In the village, the population was spread out, with 23.8% under the age of 18, 7.9% from 18 to 24, 27.4% from 25 to 44, 19.2% from 45 to 64, and 21.7% who were 65 years of age or older. The median age was 39 years. For every 100 females, there were 85.0 males. For every 100 females age 18 and over, there were 78.6 males.

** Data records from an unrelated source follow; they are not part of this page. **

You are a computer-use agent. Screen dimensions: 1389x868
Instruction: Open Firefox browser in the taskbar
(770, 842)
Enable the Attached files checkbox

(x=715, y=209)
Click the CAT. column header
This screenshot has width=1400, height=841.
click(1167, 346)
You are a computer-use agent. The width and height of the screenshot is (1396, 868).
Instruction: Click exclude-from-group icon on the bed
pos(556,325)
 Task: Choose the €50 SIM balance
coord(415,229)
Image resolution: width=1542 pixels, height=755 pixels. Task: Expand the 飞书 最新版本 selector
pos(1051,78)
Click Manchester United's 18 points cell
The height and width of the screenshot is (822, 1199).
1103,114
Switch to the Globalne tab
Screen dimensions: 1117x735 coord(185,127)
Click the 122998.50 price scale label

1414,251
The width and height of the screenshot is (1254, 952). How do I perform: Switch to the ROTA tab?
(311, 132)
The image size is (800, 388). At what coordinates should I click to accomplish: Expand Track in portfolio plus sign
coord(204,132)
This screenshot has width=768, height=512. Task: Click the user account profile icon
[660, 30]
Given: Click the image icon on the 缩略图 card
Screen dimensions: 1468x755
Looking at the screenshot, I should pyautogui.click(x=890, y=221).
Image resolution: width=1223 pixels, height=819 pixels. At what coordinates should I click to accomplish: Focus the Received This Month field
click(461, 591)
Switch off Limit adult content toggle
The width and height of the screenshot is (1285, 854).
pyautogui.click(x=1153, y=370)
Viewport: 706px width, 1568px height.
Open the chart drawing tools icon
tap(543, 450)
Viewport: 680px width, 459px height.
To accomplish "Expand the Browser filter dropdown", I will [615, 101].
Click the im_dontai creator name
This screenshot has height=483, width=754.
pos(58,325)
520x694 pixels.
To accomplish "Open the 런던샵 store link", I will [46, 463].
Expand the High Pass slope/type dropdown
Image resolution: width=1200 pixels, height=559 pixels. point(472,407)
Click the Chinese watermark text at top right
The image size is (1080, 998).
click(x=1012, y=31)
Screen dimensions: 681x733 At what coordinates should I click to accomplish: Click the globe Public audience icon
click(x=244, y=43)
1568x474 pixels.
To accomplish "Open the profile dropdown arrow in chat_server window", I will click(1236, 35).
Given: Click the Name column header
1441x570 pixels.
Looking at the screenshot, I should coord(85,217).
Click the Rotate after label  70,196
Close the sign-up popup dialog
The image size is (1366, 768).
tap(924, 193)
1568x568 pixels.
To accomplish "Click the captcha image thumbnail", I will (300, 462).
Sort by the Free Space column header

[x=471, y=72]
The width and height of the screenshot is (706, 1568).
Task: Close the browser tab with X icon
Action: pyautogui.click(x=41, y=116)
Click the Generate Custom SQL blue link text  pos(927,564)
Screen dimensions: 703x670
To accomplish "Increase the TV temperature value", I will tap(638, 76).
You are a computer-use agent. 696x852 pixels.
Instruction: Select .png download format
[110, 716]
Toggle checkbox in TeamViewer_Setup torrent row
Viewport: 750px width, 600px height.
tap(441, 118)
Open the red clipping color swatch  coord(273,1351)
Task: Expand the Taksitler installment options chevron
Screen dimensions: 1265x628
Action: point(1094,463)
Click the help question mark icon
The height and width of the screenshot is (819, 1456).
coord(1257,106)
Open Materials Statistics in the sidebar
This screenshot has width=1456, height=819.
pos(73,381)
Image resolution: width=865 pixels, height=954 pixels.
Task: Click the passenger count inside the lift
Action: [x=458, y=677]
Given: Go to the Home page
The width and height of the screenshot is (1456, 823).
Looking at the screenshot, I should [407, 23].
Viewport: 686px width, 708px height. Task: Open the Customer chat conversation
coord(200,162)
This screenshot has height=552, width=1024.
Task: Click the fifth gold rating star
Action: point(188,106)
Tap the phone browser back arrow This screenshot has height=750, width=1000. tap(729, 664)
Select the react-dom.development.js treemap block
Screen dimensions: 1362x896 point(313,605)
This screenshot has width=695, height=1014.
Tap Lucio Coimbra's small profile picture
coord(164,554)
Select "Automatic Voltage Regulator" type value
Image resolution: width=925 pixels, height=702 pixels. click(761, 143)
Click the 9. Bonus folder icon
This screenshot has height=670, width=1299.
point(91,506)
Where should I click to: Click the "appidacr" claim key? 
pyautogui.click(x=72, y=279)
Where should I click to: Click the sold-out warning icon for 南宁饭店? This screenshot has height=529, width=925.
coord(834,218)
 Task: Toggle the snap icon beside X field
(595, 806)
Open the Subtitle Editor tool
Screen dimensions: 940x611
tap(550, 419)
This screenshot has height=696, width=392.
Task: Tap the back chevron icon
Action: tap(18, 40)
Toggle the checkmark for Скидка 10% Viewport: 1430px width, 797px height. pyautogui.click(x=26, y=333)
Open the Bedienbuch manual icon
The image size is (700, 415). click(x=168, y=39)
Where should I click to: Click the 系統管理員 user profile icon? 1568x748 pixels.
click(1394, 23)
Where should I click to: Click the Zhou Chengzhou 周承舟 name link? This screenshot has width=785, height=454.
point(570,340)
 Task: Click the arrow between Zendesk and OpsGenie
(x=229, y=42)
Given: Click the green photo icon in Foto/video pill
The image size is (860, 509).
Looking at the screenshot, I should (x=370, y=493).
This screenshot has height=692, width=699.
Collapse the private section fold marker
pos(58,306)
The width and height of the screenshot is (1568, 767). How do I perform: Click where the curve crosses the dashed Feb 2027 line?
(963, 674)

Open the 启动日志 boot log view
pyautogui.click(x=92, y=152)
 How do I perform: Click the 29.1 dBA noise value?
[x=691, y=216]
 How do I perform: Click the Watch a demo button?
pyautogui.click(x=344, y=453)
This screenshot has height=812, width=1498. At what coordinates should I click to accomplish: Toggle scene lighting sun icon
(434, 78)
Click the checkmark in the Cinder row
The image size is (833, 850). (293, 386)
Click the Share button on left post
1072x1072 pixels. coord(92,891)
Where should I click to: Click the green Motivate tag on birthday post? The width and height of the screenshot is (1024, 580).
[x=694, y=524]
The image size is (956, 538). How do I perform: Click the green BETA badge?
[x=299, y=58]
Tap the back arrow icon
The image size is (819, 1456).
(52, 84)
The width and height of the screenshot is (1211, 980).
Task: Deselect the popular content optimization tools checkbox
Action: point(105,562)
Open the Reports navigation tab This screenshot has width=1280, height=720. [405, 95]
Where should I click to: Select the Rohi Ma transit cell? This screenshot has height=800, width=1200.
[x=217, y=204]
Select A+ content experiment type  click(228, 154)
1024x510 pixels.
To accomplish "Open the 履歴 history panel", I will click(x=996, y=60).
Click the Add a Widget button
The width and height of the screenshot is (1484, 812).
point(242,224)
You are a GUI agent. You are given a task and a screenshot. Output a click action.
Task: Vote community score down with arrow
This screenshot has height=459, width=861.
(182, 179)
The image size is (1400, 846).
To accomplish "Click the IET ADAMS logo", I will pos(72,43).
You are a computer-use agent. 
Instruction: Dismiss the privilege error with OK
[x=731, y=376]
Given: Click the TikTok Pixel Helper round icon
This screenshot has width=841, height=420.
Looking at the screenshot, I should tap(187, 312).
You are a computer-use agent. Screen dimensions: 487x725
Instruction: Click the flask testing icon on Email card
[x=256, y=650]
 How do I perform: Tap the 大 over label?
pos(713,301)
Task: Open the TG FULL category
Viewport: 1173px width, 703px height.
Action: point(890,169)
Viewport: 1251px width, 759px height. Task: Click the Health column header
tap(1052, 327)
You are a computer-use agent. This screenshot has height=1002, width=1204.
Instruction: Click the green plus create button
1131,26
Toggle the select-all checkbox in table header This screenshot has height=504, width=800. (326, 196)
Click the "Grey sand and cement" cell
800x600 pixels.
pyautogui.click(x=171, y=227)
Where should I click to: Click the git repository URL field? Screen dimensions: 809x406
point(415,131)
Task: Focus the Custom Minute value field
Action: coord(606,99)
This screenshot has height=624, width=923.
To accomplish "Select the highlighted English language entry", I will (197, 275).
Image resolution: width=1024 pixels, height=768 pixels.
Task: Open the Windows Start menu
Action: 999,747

The median income for a household in the village was $35,592, and the median income for a family was $42,540. Males had a median income of $33,682 versus $21,540 for females. The per capita income for the village was $17,483. About 9.8% of families and 11.0% of the population were below the poverty line, including 17.2% of those under age 18 and 8.7% of those age 65 or over.

Historical population
| Census | Pop. | Note | %± |
| 1870 | 1,631 |  | — |
| 1880 | 1,910 |  | 17.1% |
| 1890 | 3,120 |  | 63.4% |
| 1900 | 3,048 |  | −2.3% |
| 1910 | 3,206 |  | 5.2% |
| 1920 | 3,622 |  | 13.0% |
| 1930 | 3,477 |  | −4.0% |
| 1940 | 3,554 |  | 2.2% |
| 1950 | 3,713 |  | 4.5% |
| 1960 | 3,653 |  | −1.6% |
| 1970 | 3,619 |  | −0.9% |
| 1980 | 3,619 |  | 0.0% |
| 1990 | 3,830 |  | 5.8% |
| 2000 | 3,814 |  | −0.4% |
| 2010 | 3,473 |  | −8.9% |
| 2020 | 3,646 |  | 5.0% |
U.S. Decennial Census

==Education==
All of the village is in Warsaw Central School District.